Officials in Thailand and Indonesia conceded that immediate public warnings of gigantic waves could have saved lives. The only known warning issued by Thai authorities reached resort operators when it was too late. The waves hit Sri Lanka and India more than two hours after the quake.
But governments insisted they could not have known the true danger because there is no international system in place to track tsunamis in the Indian Ocean, and they could not afford the sophisticated equipment to build one.
For most people near shores across the region, the only warning of the disaster came when shallow coastal waters disappeared, sucked away by the approaching tsunami, before returning as a massive wall of water. The waves wiped out villages, lifted cars and boats, yanked children from the arms of parents and swept away beachgoers, scuba divers and fishermen.
In a scene repeated across the region yesterday, relatives wandered hallways lined with bodies, searching for loved ones at the hospital in Sri Lanka's southern town of Galle -- one of the worst-affected areas of the hardest-hit nation. People lifted blankets and soaked clothes to look at faces in a stunned hush broken only occasionally by wails of mourning.
"The toll is increasing," said Brig. Daya Ratnayake, a military spokesman. "We are finding more bodies."
Indonesia and Sri Lanka each had at least a million people driven from their homes. Helicopters in India rushed medicine to stricken areas, while warships in Thailand steamed to island resorts to rescue survivors.
In Thailand the government offered free flights for thousands of Western tourists desperate to leave the southern resorts ravaged by the tsunami.
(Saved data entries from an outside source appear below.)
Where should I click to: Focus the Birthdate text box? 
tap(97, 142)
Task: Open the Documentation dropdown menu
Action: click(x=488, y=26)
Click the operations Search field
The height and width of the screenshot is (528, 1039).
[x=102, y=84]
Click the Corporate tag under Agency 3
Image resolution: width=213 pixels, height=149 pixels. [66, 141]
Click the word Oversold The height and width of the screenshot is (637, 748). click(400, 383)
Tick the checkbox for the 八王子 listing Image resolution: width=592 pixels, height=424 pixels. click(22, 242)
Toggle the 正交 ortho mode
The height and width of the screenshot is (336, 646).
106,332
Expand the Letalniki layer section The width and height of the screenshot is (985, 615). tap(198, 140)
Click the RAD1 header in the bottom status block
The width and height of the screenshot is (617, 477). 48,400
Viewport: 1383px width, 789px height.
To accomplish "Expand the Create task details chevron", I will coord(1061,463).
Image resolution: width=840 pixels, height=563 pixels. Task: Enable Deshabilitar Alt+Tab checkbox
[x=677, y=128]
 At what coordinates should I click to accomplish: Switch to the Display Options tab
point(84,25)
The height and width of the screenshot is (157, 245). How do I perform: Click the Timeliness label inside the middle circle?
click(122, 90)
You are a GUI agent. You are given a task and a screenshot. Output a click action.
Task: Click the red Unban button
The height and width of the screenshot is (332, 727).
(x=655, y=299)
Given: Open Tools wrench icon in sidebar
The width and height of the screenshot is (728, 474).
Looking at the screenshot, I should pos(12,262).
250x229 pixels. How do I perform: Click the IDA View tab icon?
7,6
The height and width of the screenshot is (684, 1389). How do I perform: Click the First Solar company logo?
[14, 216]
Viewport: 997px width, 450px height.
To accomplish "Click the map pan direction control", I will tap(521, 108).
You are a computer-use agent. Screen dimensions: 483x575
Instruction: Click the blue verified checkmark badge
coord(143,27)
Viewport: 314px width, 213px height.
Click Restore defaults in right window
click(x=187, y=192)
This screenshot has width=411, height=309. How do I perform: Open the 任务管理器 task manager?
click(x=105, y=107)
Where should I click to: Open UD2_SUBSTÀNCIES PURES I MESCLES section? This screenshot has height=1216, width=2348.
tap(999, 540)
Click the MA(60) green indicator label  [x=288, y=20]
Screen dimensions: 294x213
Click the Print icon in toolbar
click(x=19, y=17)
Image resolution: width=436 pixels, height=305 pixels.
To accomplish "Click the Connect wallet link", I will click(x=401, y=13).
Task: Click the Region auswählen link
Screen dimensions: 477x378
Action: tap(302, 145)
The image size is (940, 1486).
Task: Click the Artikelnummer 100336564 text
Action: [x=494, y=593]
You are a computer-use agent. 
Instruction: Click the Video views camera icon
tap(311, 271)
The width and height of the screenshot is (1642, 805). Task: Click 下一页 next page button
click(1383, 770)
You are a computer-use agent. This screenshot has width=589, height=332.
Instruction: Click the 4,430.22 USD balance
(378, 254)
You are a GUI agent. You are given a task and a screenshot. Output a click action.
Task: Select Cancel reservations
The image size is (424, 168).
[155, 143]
Chaos erupted at Phuket airport as hundreds of tourists, many bandaged and brought to the airport in ambulances, tried to board planes for Bangkok.
Bodies were pulled from roadsides, orchards and beaches at Khao Lak resort, where the Swedish tour operator Fritidsresor said 600 Swedes had not been accounted for.
The United States dispatched disaster teams and prepared a $15 million aid package to the Asian countries, and the 25-nation European Union promised to quickly deliver $4 million. Japan, China and Russia were sending teams of experts.